# Documento
A livre vontade pode, entretanto, ser admitida no campo da abstração filosófica em que conceitos servem para inovar a reflexão por meio, inclusive, de contradições (teses e antíteses) que caminham em busca de uma síntese, que logo será tese e encontrará, por sua vez, algum pensamento dessemelhante (antítese), e assim por diante... É o ser humano na eterna busca da verdade existencial, evoluindo no sentido da abstrata compreensão do mistério da vida e da morte. Aí sim, pode-se supor que o livre-arbítrio funcione como manifestação individual, livre, diferente, porém não exteriorizada, e assim o será até que o mistério se desvele, ou por conta da razão ou quando o conhecimento incorpóreo tornar-se efetivamente acessível. Considerando-se essas limitações humanas, que cada indivíduo então escolha, entre tantos caminhos diferentes, o que melhor lhe convier ao espírito. E depois responda ou não por isso no plano espiritual e, principalmente, no material – o plano de quem manda mais...

2 comentários:

Mário Sérgio de Brito Duarte disse...

Nómos e physis, onde a verdade?
Há existência de um mundo exterior, fora da relação sujeito-objeto?
Creio que a chave para a compreensão do livre-arbítrio está na resposta a essa questão.
De minha parte creio na hipótese de um mundo exterior, um mundo fora da apreensão humana e, aí, sua inexorabilidade para o não-livre-arbítrio, uma existência não cultural, dos que não abstraem (animais, plantas, minerais).
Mas creio também no mundo da norma: humana, reflexiva e feita com algumas escolhas possíveis, a escolha dos eleitos para representação dos eleitores.
Por fim, creio nesse livre-arbítrio de se poder respeitar a physis e a norma, a cultura e os sistemas, os métodos e as crenças, ou, repudiar a todos, em qualquer situação com suas conseqüências.

# Trechos das entradas
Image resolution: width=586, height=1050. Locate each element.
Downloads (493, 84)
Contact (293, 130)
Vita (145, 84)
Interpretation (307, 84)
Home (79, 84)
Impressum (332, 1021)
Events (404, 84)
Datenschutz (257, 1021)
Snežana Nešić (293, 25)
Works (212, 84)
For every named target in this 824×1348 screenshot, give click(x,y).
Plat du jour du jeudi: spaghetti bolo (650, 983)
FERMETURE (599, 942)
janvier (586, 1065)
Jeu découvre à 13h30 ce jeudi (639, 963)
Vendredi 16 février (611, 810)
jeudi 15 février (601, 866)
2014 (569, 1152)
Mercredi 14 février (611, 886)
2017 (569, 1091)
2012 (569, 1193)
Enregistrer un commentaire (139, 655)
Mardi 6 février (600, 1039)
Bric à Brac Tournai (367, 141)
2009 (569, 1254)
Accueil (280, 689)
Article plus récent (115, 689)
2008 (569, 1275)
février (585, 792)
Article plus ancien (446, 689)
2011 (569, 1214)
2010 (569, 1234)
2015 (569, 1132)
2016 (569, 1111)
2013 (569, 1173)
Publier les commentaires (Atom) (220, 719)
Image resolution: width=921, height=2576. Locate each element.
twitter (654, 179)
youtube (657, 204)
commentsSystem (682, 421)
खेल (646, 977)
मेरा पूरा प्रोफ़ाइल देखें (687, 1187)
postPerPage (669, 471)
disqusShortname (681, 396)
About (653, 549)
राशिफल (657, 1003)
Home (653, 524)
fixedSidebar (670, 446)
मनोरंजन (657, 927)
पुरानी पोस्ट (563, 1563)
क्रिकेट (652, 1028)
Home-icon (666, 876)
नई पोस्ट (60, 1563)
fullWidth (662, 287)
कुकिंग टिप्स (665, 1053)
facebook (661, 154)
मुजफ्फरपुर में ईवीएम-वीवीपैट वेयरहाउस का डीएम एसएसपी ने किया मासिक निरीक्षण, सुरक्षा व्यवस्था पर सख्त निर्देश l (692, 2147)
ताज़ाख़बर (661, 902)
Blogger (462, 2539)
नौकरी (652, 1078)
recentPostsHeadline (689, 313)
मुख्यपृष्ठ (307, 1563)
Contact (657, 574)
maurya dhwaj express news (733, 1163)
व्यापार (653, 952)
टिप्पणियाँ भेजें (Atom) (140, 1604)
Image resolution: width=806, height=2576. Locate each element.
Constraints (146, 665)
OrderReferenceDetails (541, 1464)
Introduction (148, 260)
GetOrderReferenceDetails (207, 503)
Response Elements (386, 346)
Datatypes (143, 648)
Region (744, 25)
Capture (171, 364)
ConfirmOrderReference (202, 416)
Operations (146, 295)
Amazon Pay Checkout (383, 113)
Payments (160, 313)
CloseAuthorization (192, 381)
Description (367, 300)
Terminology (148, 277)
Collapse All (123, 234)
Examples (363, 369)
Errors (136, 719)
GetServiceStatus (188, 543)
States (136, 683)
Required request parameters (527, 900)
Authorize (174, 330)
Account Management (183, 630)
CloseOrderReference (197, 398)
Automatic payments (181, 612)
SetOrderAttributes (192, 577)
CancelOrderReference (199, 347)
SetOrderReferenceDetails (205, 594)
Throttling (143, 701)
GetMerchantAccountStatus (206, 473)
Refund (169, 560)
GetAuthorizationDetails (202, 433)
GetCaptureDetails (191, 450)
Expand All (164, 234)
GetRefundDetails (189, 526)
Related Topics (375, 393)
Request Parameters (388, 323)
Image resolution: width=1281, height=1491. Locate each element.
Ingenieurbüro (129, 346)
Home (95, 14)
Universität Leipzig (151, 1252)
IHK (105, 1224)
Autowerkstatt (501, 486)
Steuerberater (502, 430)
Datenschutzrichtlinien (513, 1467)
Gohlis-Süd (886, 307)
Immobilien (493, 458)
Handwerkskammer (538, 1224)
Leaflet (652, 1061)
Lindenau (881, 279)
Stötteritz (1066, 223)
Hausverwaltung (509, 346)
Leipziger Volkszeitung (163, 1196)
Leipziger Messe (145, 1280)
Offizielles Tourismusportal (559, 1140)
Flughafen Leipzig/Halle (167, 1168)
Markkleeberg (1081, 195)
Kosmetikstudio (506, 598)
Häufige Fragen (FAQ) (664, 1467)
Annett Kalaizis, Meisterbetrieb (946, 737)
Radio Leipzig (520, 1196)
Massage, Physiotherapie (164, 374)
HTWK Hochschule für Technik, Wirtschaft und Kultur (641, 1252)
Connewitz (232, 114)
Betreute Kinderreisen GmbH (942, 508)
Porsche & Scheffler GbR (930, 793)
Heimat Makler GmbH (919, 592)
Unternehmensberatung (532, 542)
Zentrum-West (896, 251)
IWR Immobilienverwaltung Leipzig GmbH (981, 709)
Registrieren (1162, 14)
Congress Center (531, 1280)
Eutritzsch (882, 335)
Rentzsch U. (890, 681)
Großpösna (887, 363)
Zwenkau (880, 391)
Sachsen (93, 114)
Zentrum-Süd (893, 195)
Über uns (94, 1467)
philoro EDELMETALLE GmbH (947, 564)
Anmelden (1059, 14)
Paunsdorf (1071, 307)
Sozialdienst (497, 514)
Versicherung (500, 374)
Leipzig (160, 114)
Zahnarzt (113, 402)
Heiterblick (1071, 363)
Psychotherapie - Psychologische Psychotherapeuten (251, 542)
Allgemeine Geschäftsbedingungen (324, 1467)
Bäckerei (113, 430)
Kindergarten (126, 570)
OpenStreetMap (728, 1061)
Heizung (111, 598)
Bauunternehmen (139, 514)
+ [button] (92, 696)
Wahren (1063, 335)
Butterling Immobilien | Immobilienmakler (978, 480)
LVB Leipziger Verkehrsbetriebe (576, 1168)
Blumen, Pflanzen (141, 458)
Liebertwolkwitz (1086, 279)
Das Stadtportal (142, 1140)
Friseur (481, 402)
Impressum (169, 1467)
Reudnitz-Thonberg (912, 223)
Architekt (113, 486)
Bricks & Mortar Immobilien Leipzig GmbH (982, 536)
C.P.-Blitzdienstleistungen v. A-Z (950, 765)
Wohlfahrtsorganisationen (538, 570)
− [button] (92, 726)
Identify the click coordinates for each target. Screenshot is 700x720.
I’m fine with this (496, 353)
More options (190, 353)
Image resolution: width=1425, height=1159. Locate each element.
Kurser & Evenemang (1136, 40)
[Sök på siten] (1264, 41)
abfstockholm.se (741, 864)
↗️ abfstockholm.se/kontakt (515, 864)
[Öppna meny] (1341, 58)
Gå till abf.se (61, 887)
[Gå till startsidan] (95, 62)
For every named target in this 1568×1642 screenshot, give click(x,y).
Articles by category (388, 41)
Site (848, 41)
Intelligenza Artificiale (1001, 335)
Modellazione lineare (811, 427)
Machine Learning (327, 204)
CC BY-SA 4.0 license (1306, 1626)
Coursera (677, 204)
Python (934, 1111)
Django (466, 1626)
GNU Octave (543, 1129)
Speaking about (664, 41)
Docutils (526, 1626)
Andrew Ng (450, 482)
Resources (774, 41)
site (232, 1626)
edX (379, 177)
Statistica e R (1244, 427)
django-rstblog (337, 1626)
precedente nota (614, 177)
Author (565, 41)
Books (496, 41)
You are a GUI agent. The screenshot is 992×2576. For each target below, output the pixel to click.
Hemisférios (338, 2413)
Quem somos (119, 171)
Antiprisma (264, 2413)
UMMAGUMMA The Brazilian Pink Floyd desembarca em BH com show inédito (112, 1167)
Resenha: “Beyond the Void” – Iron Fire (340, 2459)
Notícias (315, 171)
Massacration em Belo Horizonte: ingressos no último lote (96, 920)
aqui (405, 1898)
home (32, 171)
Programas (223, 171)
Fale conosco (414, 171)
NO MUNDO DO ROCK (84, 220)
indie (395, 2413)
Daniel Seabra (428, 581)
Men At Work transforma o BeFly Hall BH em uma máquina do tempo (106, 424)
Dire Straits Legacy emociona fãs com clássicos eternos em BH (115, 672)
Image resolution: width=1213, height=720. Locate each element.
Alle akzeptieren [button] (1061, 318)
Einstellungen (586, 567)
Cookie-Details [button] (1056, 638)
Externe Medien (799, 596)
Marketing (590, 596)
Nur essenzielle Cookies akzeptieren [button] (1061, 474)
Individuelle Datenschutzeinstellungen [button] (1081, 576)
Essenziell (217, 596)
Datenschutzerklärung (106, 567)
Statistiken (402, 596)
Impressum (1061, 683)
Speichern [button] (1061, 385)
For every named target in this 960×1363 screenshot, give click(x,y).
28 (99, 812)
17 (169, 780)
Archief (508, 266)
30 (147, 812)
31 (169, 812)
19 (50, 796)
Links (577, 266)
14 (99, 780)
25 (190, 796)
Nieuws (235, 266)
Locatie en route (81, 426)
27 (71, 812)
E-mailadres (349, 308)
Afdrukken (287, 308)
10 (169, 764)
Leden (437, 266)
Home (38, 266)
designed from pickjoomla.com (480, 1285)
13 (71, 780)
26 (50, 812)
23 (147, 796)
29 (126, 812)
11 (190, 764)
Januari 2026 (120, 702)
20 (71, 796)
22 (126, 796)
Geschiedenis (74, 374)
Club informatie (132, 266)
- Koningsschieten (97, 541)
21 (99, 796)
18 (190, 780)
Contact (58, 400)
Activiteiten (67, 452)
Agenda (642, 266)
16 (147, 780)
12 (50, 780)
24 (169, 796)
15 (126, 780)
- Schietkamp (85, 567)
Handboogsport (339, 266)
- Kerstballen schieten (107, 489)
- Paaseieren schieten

# Descrição do exercício
Transcreva o trecho do texto sobre o livre-arbítrio que começa com as palavras que contêm "Mário Sérgio de" e termina com "(animais, plantas, minerais).".

# Resolução detalhada
Mário Sérgio de Brito Duarte disse...

Nómos e physis, onde a verdade?
Há existência de um mundo exterior, fora da relação sujeito-objeto?
Creio que a chave para a compreensão do livre-arbítrio está na resposta a essa questão.
De minha parte creio na hipótese de um mundo exterior, um mundo fora da apreensão humana e, aí, sua inexorabilidade para o não-livre-arbítrio, uma existência não cultural, dos que não abstraem (animais, plantas, minerais).